Sommaire de l'article

Polyphenols are the most abundant phytochemicals in fruits, vegetables and plant-derived beverages. Recent findings suggest that polyphenols display the ability to reverse adverse epigenetic regulation involved in pathological conditions, such as obesity, metabolic disorder, cardiovascular and neurodegenerative diseases and various forms of cancer. Epigenetics, defined as heritable changes to the transcriptome, independent from those occurring in the genome, includes DNA methylation, histone modifications, and post transcriptional gene regulation by non-coding RNAs. Sinergistically and cooperatively these processes regulate gene expression by changing chromatin organization and DNA accessibility. Such induced epigenetic changes can be inherited during cell division, resulting in permanent maintenance of the acquired phenotype, but they may also occur throughout an individual life-course and may ultimately influence phenotypic outcomes (health and disease risk).
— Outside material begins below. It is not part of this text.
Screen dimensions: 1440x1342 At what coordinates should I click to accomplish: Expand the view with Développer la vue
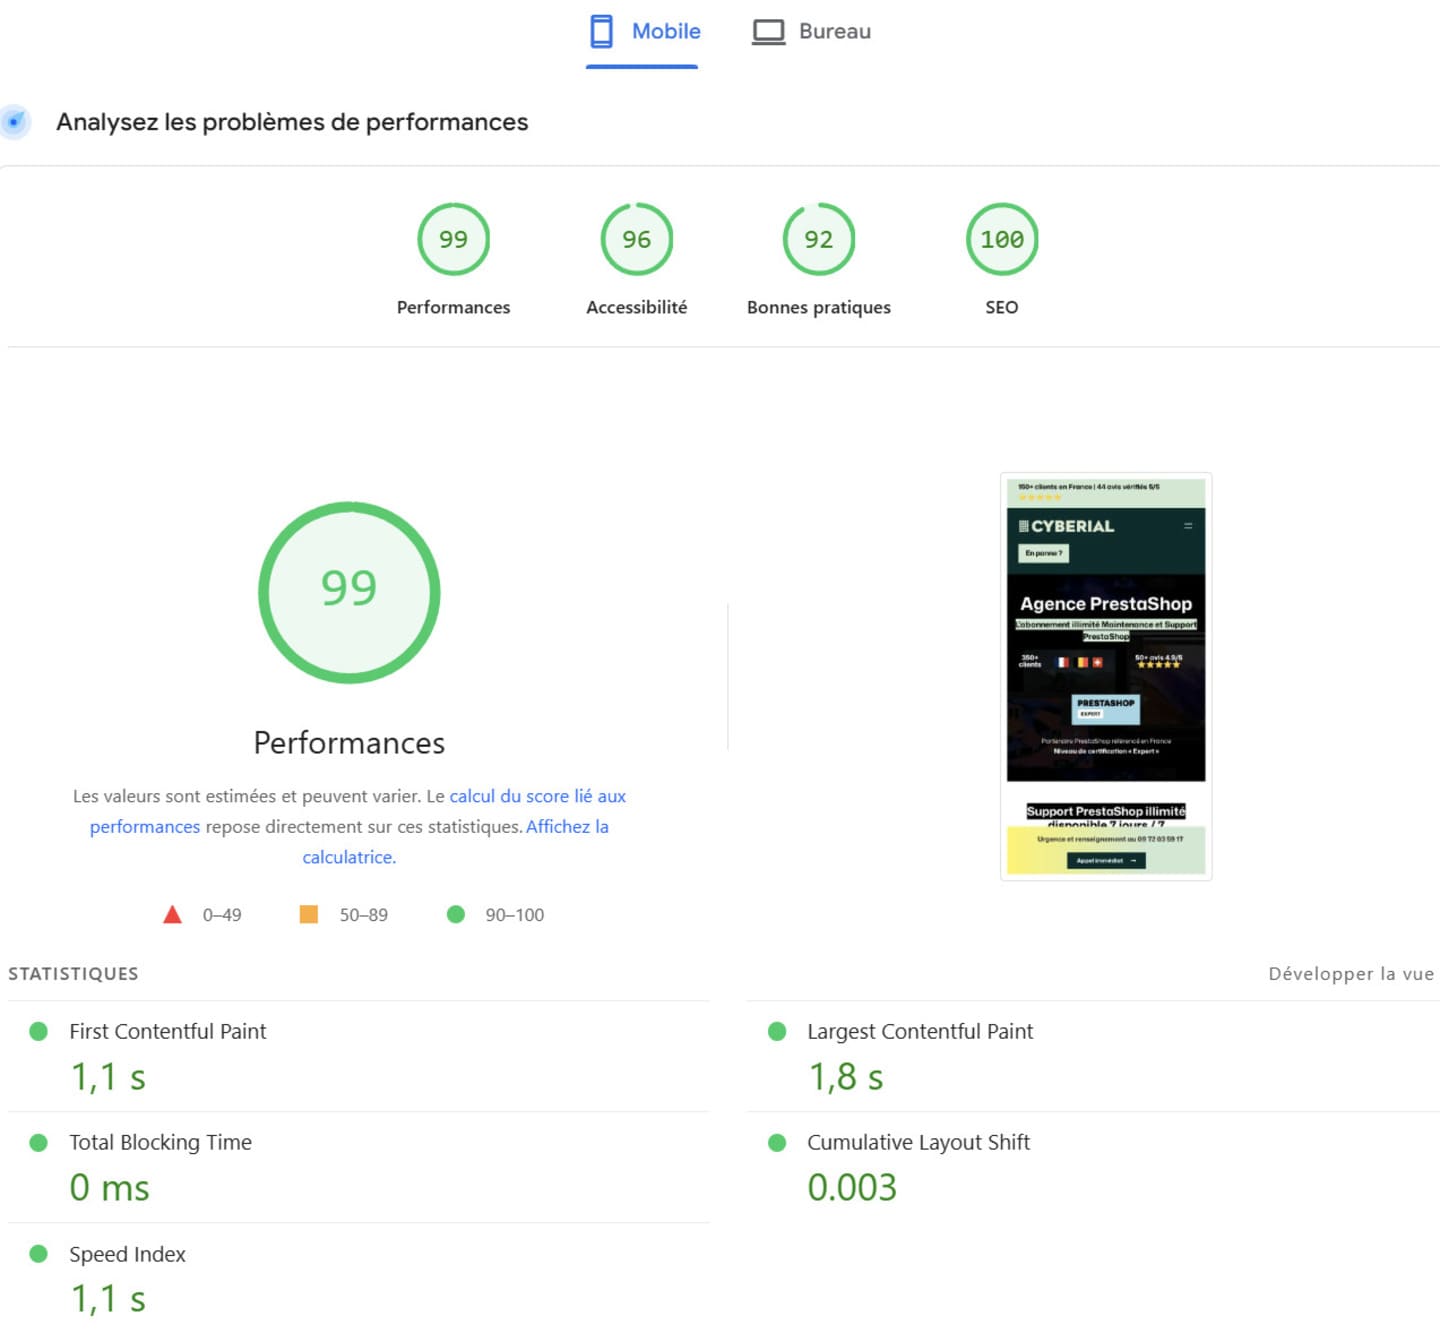click(x=1350, y=974)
In the last decade, a number of studies have shown that nutrients can affect metabolic traits by altering the structure of chromatin and directly regulate both transcription and translational processes. In this context, dietary polyphenol-targeted epigenetics becomes an attractive approach for disease prevention and intervention. Here, we will review how polyphenols, including flavonoids, curcuminoids and stilbenes, modulate the establishment and maintenance of key epigenetic marks, thereby influencing gene expression and, hence, disease risk and health.